Statement of Solidarity from Arlington Friends of Urban Agriculture

Arlington Friends of Urban Agriculture would like to address the latest events surrounding the deaths of George Floyd, Ahmaud Arbery, Breonna Taylor and many other unarmed black people. These events are symptomatic of deep-seeded institutionalized racism that have infested the US for centuries. We stand in solidarity with black, indigenous, and people of color who are routinely and disproportionately impacted every day by social, racial and environmental injustices. To stop racism, we must be anti-racist in not just our words but in our actions. We urge you to have a conversation with friends and loved ones about the realities of systemic racism; make a contribution to an organization working to fight it; and seek out more education about the legacy of race and policing in America.

Friends of Urban Agriculture is working to build a fair, healthy, sustainable food system for all Arlingtonians. To understand and begin to repair the root issues of inequality in our food system requires a deep look at its history and the ways in which it perpetuates racism in our country: from sowing to consumption. The origins of America’s agricultural system is rooted in acts of violence and theft against indigenous communities and the enslavement of black people for labor. Our nation’s current industrial food system continues to exploit non-white migrant laborers through low wages, non-existent benefits, and challenging working conditions. It is not just how our food is grown; it’s also who is able to consume wholesome, healthy foods. The pandemic has shined a light on the shocking number of food insecure in our nation – with the highest rates affecting black, indigenous and people of color. The number of food insecure has only grown exponentially worse and will be with us for a very long time.

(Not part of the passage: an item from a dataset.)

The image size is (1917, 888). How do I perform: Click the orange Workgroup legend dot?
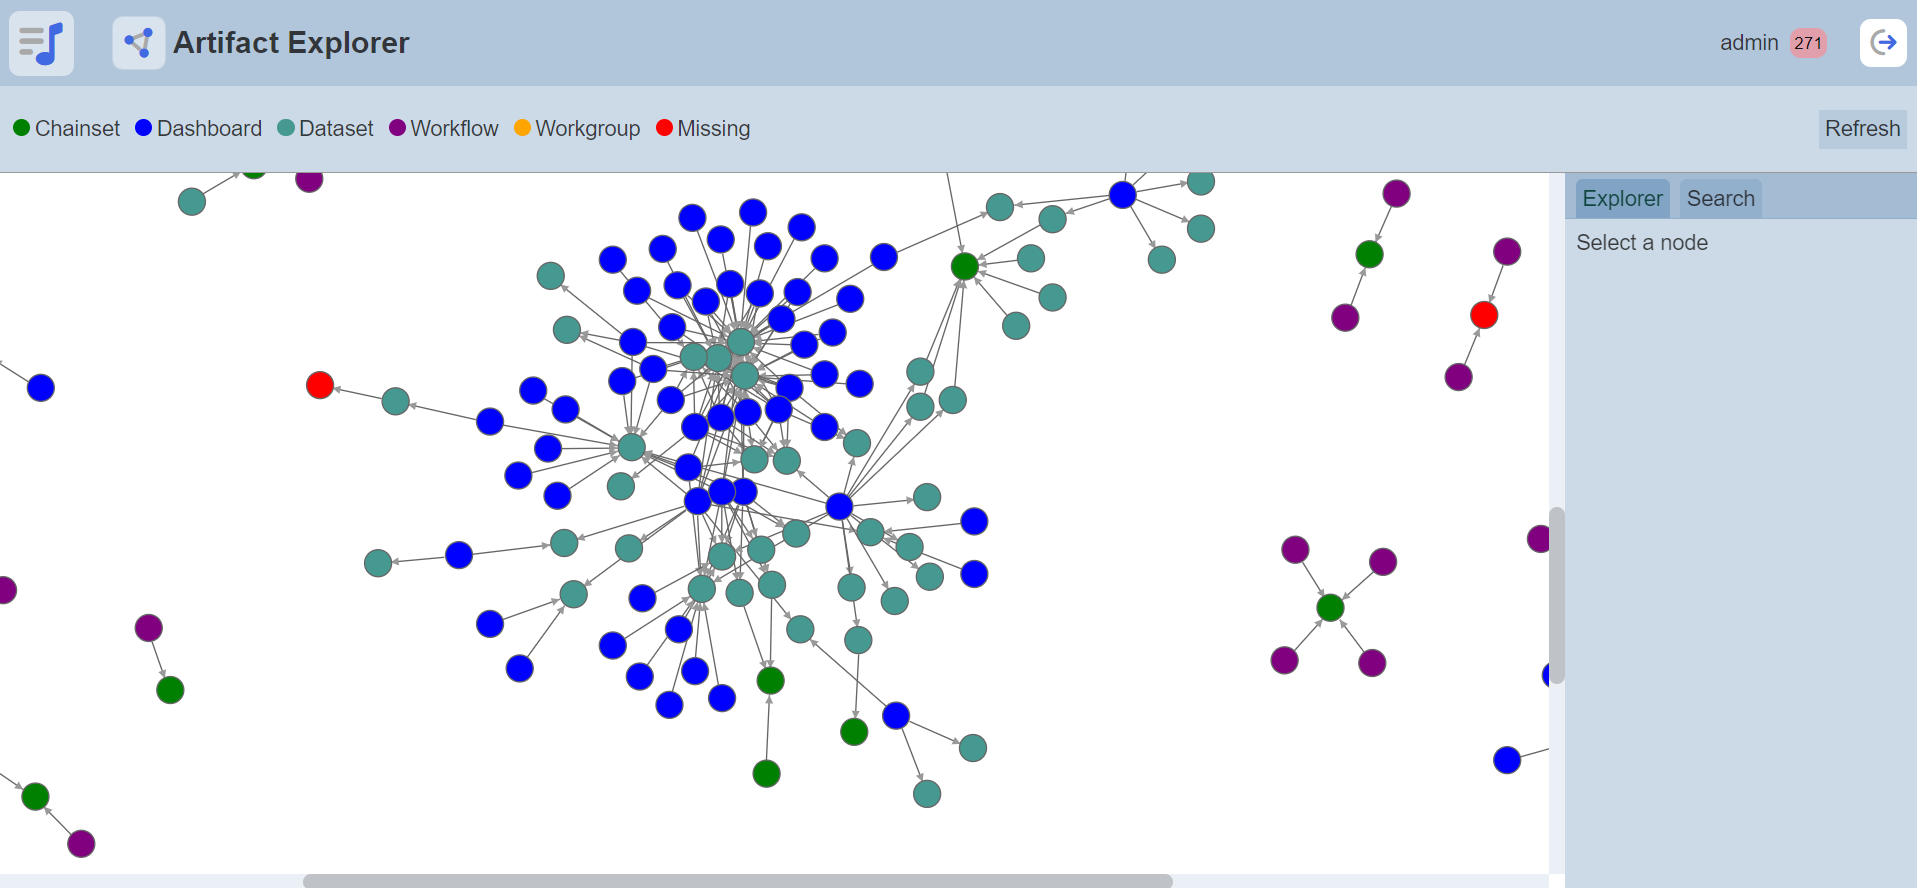pyautogui.click(x=522, y=128)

Friends of Urban Agriculture, as a newly established nonprofit, will challenge ourselves and our community to actively disrupt the prejudice and racism inculcated in our food system. This is especially true for our local food system which we are committed to making equitable and fair for all participants. We know this work will take time and substantial investment in change and will not be accomplished through one conversation or one workshop. We know that this is an ongoing process that demands challenging unsaid norms and behaviors as we continually address our prejudices – and acknowledge our privileges – in order to fight for the seismic shift we need to see in all areas in our country, including agriculture. We invite you to join us in this challenge, so that we can work together to change inequitable systems, build diverse leadership, push forward conversation, and fight for justice.